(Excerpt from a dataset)
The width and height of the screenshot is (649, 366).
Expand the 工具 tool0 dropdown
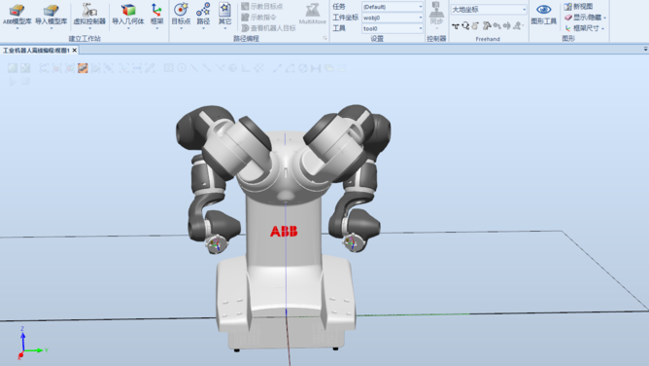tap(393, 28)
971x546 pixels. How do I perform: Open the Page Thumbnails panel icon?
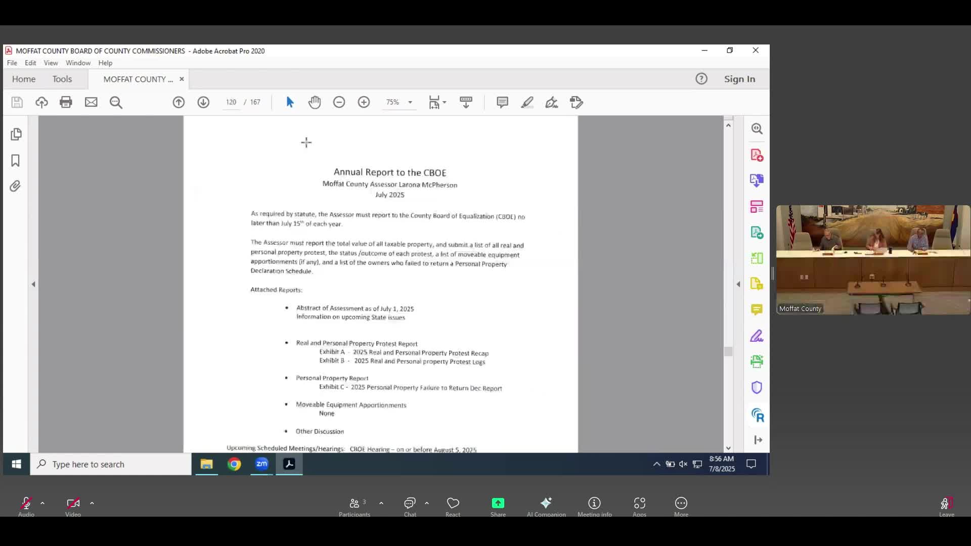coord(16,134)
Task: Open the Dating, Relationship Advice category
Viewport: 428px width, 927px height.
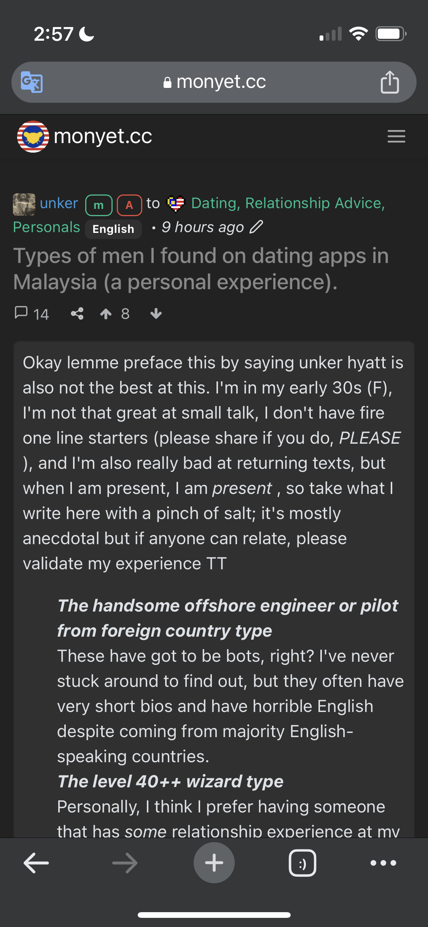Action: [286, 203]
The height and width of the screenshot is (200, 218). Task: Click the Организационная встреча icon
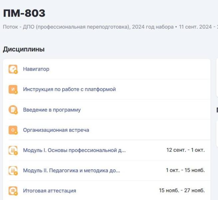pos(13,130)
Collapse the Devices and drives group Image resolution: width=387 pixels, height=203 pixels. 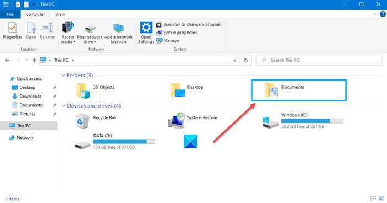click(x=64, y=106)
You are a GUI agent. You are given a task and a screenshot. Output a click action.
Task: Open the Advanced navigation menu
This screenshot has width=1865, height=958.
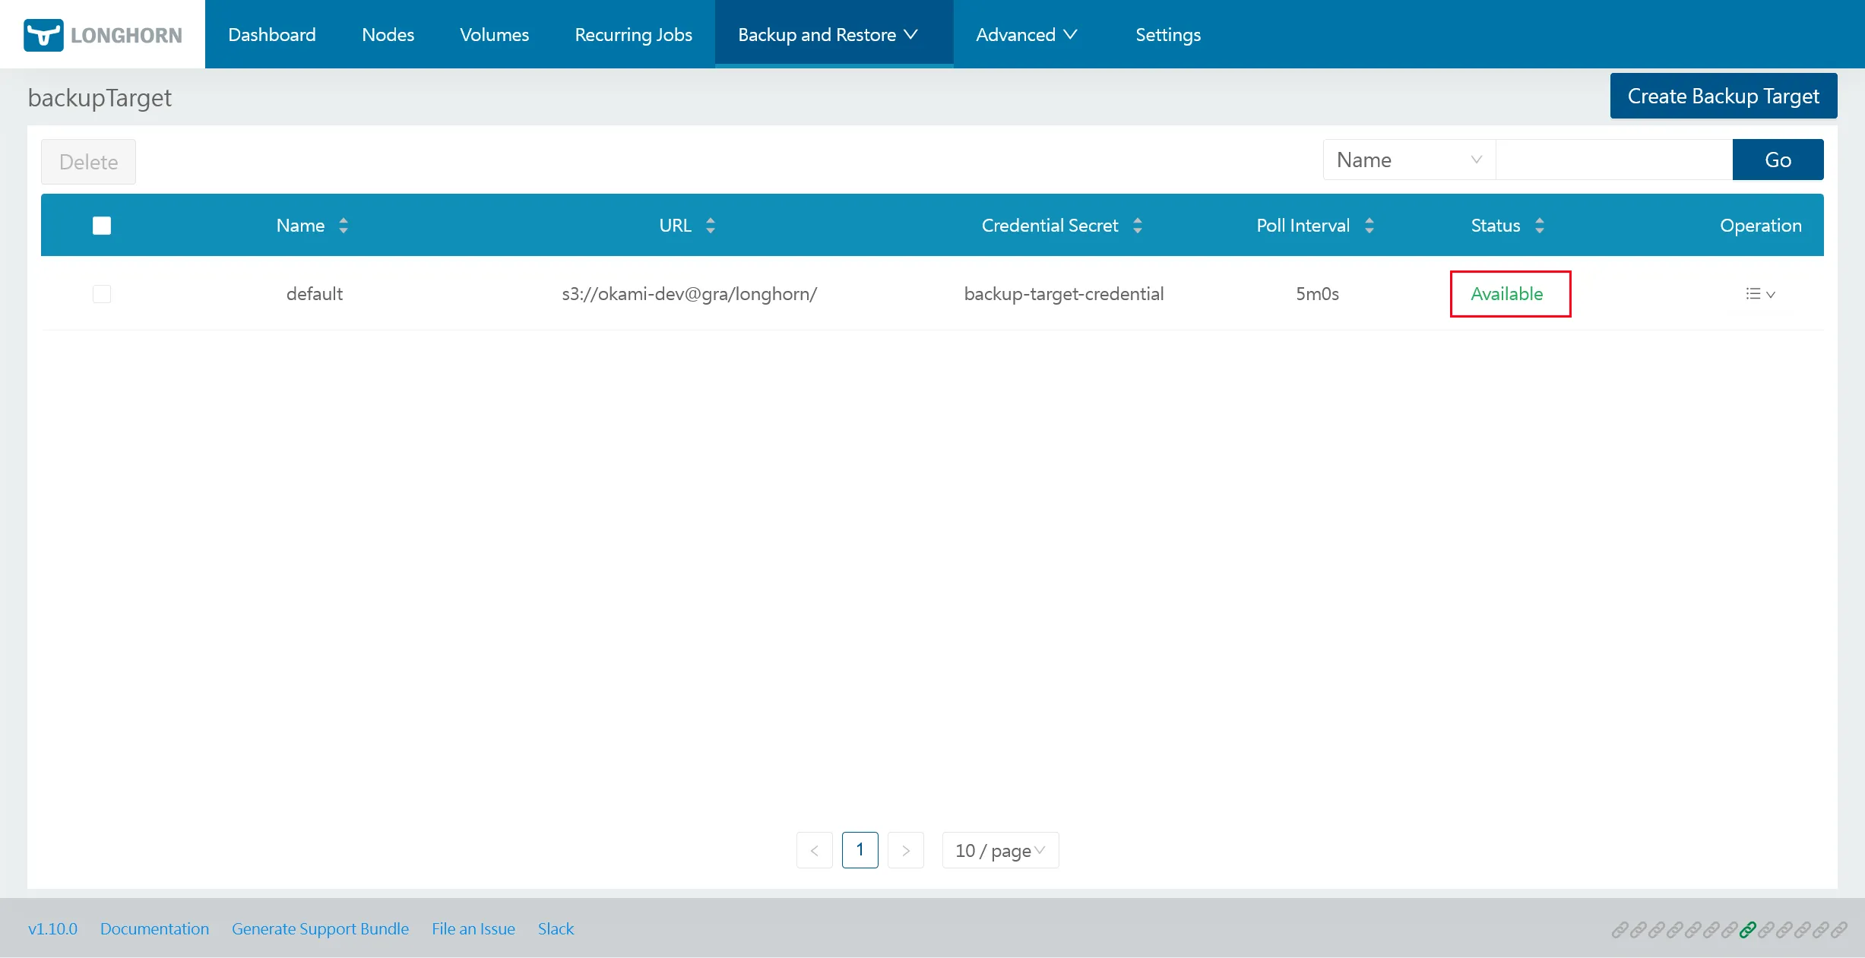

### What the task asks
Please update everything from the line containing "You are a GUI" down to the end of the entries, replacing "click" with "tap" and keeping all else unchanged. Omit the pictures from your answer.

### Problem solution
You are a GUI agent. You are given a task and a screenshot. Output a tap action.
Task: Open the Advanced navigation menu
This screenshot has width=1865, height=958.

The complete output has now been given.